WHAT IS NEEDED: Your answer needs to include each line of the records in which the string "Uncheck" can be found.

PROVIDED DATA:
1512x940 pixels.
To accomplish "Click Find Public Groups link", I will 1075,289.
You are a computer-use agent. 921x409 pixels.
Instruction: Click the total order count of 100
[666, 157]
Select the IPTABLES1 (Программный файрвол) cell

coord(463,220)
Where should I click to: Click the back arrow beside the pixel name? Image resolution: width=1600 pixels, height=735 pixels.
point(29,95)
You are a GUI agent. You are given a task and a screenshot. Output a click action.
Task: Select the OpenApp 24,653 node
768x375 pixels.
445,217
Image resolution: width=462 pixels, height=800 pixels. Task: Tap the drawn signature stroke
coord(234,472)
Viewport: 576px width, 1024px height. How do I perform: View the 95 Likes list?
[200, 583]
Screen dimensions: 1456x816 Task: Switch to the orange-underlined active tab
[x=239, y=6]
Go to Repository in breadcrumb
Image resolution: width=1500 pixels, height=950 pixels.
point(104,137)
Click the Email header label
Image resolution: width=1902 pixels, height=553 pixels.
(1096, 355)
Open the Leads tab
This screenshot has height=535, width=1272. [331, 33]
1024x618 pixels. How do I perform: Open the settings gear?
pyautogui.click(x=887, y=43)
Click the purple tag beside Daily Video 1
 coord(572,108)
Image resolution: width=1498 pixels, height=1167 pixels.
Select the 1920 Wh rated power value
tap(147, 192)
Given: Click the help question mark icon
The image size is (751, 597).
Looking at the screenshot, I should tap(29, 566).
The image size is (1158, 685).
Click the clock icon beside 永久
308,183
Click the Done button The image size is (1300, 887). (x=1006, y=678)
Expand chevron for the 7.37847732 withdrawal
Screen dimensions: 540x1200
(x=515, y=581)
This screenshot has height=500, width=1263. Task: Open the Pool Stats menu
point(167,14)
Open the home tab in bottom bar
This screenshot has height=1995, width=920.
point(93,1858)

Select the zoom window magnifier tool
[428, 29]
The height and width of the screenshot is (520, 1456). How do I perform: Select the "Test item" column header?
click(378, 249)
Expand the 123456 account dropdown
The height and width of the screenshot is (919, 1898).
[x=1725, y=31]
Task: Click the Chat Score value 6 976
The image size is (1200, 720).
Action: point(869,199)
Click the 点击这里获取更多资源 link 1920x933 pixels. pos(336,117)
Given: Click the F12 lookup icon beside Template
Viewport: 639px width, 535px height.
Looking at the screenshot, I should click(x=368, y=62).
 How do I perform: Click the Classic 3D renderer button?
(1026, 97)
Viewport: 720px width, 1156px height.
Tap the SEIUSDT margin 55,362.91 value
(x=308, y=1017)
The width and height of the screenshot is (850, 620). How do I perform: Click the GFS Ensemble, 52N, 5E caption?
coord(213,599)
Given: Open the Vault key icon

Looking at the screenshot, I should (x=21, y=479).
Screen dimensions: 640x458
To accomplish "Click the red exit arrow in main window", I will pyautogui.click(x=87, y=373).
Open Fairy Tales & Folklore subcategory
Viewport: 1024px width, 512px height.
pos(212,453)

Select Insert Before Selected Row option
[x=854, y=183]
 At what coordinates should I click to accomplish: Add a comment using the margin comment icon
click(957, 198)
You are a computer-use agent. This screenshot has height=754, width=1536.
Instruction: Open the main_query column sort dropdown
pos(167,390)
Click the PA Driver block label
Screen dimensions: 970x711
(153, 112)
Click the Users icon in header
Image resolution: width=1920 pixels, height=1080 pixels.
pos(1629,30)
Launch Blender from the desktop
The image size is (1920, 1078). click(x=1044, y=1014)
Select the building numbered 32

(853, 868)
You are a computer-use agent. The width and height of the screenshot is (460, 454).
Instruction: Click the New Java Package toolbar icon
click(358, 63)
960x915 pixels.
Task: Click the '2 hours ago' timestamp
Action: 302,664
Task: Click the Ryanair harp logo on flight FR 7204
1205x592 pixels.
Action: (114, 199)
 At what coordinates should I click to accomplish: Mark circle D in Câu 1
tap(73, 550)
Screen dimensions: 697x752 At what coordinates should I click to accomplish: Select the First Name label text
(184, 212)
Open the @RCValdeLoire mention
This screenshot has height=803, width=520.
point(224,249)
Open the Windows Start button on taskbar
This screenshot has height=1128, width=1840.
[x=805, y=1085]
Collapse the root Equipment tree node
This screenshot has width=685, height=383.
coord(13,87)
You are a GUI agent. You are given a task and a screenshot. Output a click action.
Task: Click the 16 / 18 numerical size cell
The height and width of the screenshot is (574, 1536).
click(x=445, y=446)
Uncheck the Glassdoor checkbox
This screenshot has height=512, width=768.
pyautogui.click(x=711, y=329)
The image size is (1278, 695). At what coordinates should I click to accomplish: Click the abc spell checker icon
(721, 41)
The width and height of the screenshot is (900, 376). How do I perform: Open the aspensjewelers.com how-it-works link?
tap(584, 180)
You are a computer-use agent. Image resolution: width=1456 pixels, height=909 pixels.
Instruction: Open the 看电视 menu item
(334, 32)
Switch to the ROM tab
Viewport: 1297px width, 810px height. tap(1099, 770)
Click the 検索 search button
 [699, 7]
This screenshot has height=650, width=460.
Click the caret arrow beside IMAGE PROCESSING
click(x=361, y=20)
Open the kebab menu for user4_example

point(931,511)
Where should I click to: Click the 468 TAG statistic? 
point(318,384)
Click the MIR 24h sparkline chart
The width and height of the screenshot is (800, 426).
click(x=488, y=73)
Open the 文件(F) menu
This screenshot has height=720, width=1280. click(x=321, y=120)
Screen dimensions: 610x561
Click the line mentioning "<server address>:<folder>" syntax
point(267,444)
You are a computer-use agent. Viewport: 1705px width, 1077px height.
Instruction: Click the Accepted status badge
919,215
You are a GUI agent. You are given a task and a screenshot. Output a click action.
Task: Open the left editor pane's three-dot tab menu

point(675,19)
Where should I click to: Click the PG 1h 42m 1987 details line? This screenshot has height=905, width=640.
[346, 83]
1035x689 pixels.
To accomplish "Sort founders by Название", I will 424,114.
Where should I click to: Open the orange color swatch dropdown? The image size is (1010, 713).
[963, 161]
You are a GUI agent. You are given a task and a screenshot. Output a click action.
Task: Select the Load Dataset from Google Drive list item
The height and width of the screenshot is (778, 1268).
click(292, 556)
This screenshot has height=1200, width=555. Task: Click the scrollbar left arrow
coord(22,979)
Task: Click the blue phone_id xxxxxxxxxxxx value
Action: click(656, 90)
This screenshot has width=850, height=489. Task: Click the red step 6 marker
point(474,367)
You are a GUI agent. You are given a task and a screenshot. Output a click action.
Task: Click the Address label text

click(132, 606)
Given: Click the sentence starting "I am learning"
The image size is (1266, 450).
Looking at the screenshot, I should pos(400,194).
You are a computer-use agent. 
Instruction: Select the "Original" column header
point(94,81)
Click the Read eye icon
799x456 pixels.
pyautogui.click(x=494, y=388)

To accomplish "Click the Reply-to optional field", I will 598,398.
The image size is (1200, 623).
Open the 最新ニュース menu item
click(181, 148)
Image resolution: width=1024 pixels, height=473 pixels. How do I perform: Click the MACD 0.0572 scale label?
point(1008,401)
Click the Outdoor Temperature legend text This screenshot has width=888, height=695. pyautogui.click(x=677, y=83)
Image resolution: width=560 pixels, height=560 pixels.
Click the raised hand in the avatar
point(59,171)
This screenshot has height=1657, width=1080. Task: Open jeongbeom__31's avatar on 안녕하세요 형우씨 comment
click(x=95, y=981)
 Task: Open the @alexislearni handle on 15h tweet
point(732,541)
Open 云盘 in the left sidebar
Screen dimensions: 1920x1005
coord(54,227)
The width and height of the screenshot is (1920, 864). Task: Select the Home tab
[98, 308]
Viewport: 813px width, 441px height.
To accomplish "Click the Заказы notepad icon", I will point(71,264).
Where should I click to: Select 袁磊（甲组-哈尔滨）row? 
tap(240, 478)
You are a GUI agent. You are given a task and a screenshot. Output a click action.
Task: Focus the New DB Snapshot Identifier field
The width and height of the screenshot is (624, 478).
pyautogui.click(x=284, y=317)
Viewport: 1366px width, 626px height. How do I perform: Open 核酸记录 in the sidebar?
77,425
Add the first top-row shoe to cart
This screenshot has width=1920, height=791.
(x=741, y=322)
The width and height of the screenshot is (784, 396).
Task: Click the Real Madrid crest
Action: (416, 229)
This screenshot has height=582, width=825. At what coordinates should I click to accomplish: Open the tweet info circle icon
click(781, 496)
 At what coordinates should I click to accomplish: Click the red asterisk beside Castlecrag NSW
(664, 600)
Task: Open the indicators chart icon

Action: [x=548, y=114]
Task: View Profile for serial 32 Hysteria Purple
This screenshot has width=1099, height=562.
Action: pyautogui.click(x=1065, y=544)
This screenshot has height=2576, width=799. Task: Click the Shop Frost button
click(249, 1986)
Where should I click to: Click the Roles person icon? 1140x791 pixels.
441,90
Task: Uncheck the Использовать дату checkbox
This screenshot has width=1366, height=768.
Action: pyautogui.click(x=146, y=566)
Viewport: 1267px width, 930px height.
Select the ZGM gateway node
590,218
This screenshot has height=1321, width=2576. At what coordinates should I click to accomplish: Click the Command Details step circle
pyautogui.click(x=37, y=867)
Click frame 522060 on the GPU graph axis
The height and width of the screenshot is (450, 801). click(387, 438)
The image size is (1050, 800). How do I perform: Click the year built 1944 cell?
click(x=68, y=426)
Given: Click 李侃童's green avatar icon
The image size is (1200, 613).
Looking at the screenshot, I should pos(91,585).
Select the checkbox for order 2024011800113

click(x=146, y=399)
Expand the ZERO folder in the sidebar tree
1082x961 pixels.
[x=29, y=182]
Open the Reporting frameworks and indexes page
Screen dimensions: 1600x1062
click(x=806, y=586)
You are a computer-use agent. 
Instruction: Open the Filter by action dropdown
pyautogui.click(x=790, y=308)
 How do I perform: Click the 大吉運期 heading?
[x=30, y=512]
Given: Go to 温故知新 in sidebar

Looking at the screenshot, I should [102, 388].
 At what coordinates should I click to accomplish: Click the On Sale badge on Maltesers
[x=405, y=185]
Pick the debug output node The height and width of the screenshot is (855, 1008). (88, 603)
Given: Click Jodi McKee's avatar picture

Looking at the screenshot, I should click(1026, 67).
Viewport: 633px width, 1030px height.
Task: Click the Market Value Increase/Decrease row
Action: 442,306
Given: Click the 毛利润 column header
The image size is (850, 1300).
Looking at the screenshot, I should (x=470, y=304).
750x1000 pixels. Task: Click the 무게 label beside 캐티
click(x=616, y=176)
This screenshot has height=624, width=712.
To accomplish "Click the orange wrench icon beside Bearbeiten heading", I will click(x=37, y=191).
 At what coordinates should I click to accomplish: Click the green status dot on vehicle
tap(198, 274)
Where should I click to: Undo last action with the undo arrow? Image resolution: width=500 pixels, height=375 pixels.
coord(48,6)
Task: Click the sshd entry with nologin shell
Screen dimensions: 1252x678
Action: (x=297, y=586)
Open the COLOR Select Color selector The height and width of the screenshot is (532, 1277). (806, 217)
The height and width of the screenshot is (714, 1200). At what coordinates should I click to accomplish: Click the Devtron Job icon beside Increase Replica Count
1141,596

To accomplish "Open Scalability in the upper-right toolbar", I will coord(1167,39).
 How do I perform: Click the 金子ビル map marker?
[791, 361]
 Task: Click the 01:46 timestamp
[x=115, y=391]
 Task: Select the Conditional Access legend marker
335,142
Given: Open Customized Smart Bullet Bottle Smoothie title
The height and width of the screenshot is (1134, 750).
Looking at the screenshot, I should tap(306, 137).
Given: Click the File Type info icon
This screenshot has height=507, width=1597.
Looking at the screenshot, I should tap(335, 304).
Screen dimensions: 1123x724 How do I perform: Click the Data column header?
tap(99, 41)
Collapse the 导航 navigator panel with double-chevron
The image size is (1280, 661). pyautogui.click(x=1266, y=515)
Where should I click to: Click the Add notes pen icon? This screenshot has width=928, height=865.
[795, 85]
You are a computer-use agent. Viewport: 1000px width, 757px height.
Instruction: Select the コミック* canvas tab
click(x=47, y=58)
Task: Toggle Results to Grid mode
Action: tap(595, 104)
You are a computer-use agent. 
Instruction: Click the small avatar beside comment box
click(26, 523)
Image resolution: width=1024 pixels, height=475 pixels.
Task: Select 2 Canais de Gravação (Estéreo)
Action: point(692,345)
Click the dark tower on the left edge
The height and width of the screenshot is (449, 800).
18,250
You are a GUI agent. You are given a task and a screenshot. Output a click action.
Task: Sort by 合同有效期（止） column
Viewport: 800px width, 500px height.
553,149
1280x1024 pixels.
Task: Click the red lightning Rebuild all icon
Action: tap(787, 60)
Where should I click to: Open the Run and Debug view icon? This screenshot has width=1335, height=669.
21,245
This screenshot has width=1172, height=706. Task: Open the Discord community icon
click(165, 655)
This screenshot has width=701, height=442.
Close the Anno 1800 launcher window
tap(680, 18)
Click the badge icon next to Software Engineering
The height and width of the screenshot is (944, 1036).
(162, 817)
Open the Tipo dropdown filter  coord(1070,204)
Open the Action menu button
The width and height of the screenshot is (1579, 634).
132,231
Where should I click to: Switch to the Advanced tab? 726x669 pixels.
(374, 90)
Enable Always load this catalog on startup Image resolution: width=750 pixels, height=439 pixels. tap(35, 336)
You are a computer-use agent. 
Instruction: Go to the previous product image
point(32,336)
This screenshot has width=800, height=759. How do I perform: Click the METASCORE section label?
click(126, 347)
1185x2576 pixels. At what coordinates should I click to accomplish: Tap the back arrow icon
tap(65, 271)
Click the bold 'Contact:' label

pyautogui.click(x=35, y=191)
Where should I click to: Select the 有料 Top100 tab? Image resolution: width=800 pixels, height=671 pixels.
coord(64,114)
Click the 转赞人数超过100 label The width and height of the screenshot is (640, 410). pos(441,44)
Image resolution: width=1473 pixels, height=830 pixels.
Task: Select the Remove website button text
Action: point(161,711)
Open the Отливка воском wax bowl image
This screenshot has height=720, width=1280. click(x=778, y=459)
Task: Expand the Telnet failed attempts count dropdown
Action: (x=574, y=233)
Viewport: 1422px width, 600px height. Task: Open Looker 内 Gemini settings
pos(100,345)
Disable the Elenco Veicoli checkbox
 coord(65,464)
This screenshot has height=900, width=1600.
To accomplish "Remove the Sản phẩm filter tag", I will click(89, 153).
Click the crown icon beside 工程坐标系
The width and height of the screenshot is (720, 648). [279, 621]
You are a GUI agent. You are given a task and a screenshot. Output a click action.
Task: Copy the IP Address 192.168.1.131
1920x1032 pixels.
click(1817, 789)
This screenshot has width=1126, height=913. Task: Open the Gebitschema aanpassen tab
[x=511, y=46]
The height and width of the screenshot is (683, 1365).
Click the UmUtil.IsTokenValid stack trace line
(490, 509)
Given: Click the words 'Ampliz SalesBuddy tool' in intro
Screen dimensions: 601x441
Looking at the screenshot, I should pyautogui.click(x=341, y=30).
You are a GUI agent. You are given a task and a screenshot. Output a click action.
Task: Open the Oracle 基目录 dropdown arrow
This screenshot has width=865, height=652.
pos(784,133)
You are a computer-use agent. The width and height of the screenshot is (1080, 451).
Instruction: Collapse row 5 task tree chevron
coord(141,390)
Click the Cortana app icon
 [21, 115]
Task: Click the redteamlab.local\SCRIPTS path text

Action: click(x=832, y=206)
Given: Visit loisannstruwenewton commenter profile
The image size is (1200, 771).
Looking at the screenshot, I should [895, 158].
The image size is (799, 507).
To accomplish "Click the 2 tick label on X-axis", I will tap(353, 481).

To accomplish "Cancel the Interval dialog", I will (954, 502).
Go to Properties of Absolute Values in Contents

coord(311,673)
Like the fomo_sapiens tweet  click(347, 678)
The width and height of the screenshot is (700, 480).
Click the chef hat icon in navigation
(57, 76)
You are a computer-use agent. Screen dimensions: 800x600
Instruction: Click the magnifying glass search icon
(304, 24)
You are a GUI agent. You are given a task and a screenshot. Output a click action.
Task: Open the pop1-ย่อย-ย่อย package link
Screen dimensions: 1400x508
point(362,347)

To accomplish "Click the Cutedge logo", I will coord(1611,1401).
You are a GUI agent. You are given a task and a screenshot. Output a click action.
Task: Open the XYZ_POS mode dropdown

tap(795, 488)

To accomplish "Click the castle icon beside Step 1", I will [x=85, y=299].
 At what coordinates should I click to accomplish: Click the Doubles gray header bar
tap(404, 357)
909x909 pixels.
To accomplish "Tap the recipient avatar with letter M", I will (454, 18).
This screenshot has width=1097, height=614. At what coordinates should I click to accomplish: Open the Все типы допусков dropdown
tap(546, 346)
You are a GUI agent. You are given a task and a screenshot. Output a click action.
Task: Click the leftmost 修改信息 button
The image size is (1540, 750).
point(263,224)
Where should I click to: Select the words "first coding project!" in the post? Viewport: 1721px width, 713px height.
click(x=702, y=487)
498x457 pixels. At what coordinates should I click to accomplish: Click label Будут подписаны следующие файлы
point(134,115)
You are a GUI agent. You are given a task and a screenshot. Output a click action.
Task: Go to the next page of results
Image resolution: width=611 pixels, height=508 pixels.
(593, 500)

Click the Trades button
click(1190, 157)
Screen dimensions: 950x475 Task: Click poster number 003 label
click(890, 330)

RESULT FOR THIS TASK:
Uncheck the Glassdoor checkbox
Task: Uncheck the Использовать дату checkbox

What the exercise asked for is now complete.